Although enterprise-licensed editions of AI platforms may provide some visibility and governance controls, organizations are still likely to encounter unauthorized agentic AI running on endpoints within their environment.
This is another form of Shadow IT. Users and developers who prefer specific agentic platforms may bring their own personally licensed, free, or unmanaged AI tools into the workplace (Bring Your Own AI). These tools often sit outside enterprise governance, creating visibility, compliance, and security gaps.
The good news is unauthorized agentic AI can be prevented from installing or executing on endpoints when Airlock Digital Application Control is running in enforcement mode. This includes AI browser extensions across Microsoft Edge, Google Chrome, and Mozilla Firefox.
A hardened agentic AI environment should consider controls such as:
The objective is not to block agentic AI entirely. The objective is to make its use intentional, governed, and constrained to approved business outcomes.
Agentic AI workers represent a major shift in how software operates inside the enterprise. These tools are no longer passive applications waiting for a user to click a button. They are autonomous operators that can reason, adapt, and act in pursuit of a goal.
This capability creates enormous productivity potential, but it also changes something fundamental about the threat landscape. The techniques demonstrated in this post — iterating through alternative execution paths, downloading portable binaries, removing Mark of the Web, side-loading applications — are not new. What is new is who is now capable of attempting them.

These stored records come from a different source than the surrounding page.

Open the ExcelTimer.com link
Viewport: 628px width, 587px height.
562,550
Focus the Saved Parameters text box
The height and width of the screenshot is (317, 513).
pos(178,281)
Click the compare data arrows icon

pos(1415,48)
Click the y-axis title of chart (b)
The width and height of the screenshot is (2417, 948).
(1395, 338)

A typical user would never think to try assembly reflection to bypass a control, or cycle through multiple execution strategies when the first one fails. But an agentic AI worker will — automatically, persistently, and without hesitation. These agents effectively raise every user to the capability of a determined, technically skilled operator. The attack surface hasn't changed; the average skill level operating against it has.
This is why a preventative, default-deny approach matters more than ever. Define what is trusted, explicitly allow what is required, and deny everything else.
The endpoint remains the critical enforcement point. Whether the agentic worker is enterprise-approved or introduced through Shadow AI, the endpoint is where code executes, tools are launched, files are downloaded, and capabilities are used. Controlling that layer gives organizations a consistent enforcement boundary across both managed and unmanaged AI usage.
The allowlisting and default-deny model from Airlock Digital provides a strong foundation for this new challenge. By preventing unauthorized code execution and restricting unapproved capabilities, organizations can move away from reactive “whack-a-mole” detection and toward proactive governance of agentic AI workers.
In many ways, this is a return to a proven security principle: trust should be explicit, not assumed. As agentic AI becomes more capable, that principle becomes even more important.